Geometrically exact shell with drilling rotations formulated on the special Euclidean group SE(3)

Abstract

AbstractBased on the local frame approach, a new geometrically exact shell with drilling rotations is proposed in the SE(3) framework when dealing with the finite deformation and rotation issues. To eliminate the geometric nonlinearity of rigid‐body motion, a drilling rotation formulation is applied to the 5‐DoF shell presented in advance. As expected, the shell with drilling rotations completely eliminates the geometric nonlinearity of rigid‐body motion, which results in the invariance of the Jacobian matrices of inertial and internal forces under any rigid‐body motion, while the shell without drilling rotations does not. Therefore, the updates times of Jacobian matrices decreases sharply and the computational costs can be significantly reduced during dynamic analysis. By removing the rigid‐body motion of the reference point, the objectivity of the discretized strain measures is guaranteed by interpolating the relative motion.
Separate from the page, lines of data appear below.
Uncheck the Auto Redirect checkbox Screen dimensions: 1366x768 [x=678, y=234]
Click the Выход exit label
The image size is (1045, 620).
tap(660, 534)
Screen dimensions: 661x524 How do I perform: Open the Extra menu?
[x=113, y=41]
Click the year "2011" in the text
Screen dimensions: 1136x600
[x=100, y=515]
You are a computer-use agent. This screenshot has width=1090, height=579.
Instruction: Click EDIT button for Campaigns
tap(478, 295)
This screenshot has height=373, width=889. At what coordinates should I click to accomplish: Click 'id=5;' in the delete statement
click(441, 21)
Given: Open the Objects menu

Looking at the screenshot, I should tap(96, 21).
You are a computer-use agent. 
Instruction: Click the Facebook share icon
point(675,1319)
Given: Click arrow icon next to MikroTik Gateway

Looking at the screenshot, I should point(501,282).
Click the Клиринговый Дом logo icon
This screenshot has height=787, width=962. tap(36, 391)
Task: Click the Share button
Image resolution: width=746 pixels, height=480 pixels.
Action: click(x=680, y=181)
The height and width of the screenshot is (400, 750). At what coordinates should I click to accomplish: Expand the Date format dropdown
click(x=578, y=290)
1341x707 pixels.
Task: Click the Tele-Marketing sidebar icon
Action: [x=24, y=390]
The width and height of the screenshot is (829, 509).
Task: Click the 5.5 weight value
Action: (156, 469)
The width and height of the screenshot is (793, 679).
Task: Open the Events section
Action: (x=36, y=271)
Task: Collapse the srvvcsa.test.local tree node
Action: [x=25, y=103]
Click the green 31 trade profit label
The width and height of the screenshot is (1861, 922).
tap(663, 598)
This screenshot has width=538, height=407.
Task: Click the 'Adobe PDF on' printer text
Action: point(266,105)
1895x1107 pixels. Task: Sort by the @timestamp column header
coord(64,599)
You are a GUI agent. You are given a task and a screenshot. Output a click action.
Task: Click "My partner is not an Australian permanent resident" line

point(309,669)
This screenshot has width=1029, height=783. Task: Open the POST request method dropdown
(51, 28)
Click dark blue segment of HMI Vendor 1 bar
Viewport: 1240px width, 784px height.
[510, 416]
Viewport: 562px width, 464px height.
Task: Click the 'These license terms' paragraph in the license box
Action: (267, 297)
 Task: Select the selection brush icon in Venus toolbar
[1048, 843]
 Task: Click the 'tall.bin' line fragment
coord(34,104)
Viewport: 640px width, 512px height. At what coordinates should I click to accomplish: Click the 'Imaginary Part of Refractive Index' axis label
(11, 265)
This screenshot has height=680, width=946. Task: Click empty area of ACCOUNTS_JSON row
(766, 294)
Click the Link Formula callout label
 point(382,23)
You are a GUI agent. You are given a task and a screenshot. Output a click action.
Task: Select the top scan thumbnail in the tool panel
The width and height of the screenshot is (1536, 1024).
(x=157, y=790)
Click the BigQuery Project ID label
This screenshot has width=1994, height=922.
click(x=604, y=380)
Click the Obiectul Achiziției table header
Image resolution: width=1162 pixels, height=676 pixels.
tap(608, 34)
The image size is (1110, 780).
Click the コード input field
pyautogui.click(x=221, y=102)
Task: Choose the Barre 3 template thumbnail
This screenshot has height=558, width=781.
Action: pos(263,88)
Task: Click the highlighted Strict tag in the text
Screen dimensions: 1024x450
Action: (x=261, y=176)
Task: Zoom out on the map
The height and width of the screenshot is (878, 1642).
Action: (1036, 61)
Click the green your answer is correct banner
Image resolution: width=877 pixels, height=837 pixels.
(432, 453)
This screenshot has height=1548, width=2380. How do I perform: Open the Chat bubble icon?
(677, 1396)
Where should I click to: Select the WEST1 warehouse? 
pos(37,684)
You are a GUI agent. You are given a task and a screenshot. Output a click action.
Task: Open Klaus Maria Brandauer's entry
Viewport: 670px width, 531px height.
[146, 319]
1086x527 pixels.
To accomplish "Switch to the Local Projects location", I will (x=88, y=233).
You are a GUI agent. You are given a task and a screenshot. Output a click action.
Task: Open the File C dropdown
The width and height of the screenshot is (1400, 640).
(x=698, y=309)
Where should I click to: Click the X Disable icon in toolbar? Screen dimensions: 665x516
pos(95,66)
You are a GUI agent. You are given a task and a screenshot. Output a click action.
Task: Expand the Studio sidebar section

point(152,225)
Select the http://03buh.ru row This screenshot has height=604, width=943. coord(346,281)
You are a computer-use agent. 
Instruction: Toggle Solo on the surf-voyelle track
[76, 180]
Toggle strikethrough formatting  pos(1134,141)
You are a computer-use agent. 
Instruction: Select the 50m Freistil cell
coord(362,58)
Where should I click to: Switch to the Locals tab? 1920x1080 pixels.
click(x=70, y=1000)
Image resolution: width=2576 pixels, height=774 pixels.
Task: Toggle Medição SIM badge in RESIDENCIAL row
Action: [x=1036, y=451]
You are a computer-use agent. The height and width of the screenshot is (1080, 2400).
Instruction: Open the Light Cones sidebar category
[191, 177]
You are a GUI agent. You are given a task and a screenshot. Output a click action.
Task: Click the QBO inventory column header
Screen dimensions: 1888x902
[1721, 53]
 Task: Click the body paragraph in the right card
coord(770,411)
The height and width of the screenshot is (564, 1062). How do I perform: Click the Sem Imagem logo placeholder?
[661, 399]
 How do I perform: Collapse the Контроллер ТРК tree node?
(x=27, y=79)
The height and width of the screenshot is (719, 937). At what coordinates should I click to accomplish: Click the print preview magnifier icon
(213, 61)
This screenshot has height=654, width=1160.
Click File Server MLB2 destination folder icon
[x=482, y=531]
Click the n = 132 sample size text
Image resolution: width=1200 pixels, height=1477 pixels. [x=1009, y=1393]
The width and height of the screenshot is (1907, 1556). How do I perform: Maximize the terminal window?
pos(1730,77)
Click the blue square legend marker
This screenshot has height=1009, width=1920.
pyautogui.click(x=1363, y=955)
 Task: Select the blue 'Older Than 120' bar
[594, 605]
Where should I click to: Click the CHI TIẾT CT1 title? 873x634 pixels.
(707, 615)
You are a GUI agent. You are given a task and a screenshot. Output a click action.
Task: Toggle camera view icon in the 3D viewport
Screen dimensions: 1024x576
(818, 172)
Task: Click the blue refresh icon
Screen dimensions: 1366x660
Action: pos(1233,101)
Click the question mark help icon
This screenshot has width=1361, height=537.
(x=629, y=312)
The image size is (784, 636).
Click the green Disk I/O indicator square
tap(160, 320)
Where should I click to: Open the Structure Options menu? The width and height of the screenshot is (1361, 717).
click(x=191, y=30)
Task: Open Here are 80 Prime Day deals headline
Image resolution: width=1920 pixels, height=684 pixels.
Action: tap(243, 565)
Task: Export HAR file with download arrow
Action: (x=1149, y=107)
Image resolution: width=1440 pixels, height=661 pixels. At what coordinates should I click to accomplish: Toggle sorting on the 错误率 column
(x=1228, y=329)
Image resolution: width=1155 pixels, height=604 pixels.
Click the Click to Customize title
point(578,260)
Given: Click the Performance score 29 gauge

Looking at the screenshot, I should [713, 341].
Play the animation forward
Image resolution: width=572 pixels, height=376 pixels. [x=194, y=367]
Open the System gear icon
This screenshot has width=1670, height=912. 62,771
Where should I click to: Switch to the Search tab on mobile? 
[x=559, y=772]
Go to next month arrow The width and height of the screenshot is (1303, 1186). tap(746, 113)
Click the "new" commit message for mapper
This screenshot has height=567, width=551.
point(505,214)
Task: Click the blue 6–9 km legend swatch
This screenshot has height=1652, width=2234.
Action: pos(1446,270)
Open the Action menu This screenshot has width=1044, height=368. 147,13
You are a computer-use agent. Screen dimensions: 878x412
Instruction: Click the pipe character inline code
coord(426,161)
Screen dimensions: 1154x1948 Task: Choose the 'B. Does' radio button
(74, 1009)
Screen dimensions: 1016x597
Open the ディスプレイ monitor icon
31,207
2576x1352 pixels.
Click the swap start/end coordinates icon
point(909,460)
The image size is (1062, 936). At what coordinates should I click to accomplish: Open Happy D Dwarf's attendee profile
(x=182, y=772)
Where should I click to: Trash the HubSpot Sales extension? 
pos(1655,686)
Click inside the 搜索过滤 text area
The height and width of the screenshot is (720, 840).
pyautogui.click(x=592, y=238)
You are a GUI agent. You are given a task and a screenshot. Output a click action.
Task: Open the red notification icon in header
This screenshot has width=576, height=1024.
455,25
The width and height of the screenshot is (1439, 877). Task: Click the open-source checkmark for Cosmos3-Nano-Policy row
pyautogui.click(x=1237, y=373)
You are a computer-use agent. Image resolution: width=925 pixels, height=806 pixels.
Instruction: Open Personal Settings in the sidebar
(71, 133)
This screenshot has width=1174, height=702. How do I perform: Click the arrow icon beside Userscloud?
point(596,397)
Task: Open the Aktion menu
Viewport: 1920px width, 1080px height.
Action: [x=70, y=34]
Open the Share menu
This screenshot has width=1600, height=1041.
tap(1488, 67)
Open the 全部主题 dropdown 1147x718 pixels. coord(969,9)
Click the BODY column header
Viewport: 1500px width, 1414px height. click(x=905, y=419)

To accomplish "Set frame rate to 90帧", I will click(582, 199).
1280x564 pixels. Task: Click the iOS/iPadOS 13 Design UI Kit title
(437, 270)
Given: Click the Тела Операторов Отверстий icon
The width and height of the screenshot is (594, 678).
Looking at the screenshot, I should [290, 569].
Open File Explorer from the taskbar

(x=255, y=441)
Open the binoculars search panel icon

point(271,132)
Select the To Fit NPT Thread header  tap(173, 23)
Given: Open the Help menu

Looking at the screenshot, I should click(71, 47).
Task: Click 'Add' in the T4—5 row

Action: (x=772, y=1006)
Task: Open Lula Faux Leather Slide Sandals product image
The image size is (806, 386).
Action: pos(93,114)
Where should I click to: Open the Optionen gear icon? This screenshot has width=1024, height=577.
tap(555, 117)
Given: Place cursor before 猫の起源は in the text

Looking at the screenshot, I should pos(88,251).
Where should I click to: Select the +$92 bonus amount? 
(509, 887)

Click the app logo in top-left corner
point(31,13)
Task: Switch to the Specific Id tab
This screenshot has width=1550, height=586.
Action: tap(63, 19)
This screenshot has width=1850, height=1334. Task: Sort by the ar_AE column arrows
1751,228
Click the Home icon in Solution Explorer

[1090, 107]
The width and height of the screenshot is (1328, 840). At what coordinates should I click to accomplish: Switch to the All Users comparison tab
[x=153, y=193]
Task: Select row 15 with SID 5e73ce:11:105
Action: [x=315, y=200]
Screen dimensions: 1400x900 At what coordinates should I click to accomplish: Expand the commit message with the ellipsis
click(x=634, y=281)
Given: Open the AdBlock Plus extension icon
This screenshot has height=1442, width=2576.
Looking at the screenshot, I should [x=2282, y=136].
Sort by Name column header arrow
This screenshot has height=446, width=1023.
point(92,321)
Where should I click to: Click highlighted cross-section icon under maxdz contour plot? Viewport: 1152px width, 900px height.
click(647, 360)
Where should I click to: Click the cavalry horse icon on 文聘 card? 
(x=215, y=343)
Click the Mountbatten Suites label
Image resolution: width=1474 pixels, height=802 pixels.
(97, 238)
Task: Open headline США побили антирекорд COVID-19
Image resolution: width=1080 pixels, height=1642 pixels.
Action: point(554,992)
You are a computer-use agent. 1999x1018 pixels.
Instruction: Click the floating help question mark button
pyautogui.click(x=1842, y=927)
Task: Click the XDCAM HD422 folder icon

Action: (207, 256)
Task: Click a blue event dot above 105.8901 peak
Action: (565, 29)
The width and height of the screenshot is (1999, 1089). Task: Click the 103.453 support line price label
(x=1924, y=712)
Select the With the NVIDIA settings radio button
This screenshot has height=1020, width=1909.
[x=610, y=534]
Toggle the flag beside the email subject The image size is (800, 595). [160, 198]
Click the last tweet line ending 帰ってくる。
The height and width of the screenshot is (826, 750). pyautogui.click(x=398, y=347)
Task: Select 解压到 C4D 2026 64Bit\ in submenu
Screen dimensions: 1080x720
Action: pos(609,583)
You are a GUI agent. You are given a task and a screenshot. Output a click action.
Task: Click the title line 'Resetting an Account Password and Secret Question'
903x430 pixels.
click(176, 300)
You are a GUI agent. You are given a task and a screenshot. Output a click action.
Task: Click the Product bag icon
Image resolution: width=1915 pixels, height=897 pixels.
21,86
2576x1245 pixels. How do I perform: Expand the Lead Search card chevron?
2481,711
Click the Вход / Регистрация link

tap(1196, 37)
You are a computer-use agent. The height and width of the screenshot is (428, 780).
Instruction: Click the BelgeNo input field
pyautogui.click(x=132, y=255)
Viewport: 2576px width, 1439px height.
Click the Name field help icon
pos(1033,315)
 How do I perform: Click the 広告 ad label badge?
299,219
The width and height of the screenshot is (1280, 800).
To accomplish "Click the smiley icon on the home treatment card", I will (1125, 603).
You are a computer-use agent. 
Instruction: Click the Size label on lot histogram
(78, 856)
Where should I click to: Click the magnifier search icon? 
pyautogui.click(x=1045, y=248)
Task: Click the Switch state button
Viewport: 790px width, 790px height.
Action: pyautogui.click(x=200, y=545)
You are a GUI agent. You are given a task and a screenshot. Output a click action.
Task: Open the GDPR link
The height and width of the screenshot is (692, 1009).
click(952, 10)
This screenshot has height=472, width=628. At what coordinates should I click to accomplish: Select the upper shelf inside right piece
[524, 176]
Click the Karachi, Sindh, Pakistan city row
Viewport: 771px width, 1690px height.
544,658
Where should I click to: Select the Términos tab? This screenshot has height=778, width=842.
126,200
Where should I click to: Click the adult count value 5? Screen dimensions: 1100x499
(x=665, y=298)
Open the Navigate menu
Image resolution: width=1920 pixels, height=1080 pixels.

To maintain second‐order convergence, the expressions of the inertial and internal forces are strictly derived by linearizing the discrete weak form of the equilibrium equations. Furthermore, locking alleviation techniques are employed to alleviate shear and membrane locking. For dynamic analysis, the generalized‐α method on Lie group is used to solve dynamic equilibrium equations. Finally, numerical examples are presented to illustrate the versatility and robustness of the present formulation.